小腹すいたときのおやつに最適 記者が見つけた粉もんorパンの名店【粉もん編】
玉子焼 田村(兵庫・明石)
■創業80年 卵1個多い「上」は風味が最高!
創業80年を迎える老舗店の取材に行く前、同僚に忠告された。「地元では明石焼きなんて言うたらアカンよ。玉子焼きと言わな門前払いを食らうで」。上20個(1100円)を注文。焼き上がりはカスタードクリームの香りを感じた。

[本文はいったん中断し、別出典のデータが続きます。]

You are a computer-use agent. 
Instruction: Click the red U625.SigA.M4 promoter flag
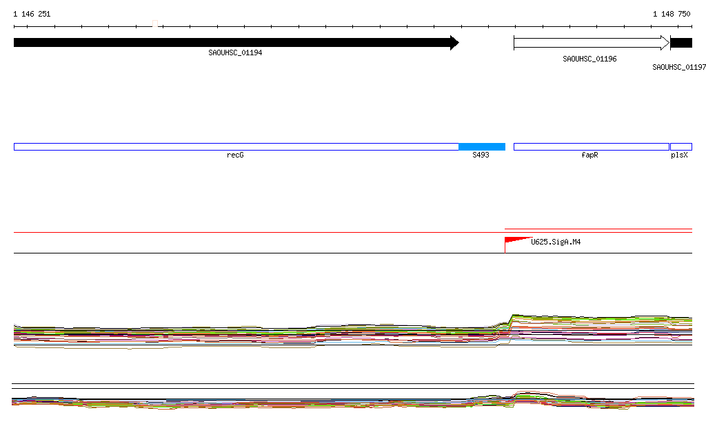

「生地は小麦粉、じん粉、北海道産の昆布出汁、卵で作っていて、『上』には『並』より卵を1個分多く入れているんです。『並』でも十分卵が効いているけど、より味が濃くなり、卵感が随分と増しますよ」とは、3代目の田村ひろみさん(56)。並20個(1000円)との100円の差は卵の量の差。なるほど、玉子焼きと呼ぶ理由が実感できた。

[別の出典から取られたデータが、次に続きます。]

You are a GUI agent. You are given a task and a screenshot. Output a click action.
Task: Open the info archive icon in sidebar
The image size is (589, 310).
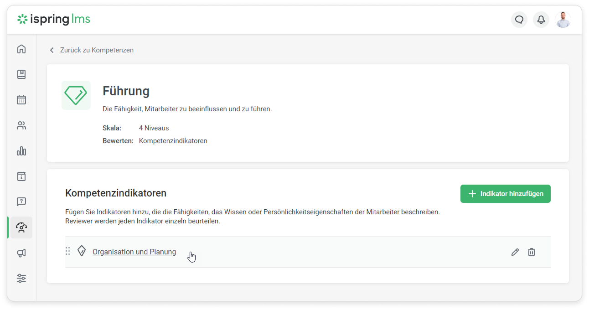[x=21, y=176]
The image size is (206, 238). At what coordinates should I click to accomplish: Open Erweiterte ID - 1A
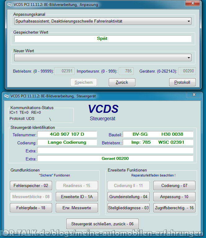click(77, 197)
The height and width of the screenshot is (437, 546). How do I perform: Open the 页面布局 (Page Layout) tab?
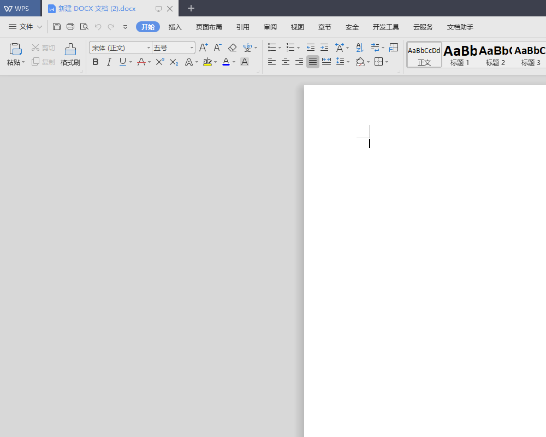pyautogui.click(x=209, y=27)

そして玉子焼きの命ともいえる出汁。地元の専門業者からカツオなど5~6種類の素材を調合したものを仕入れているが、客は「味が全然違う」「よその店のは薄いけど、ここのはしっかりしてコクがある」「香り、風味が抜群やな」と絶賛している。
「自分で言うのも何だけど、これは確かにおいしいわよ」と田村さんも笑顔満開だ。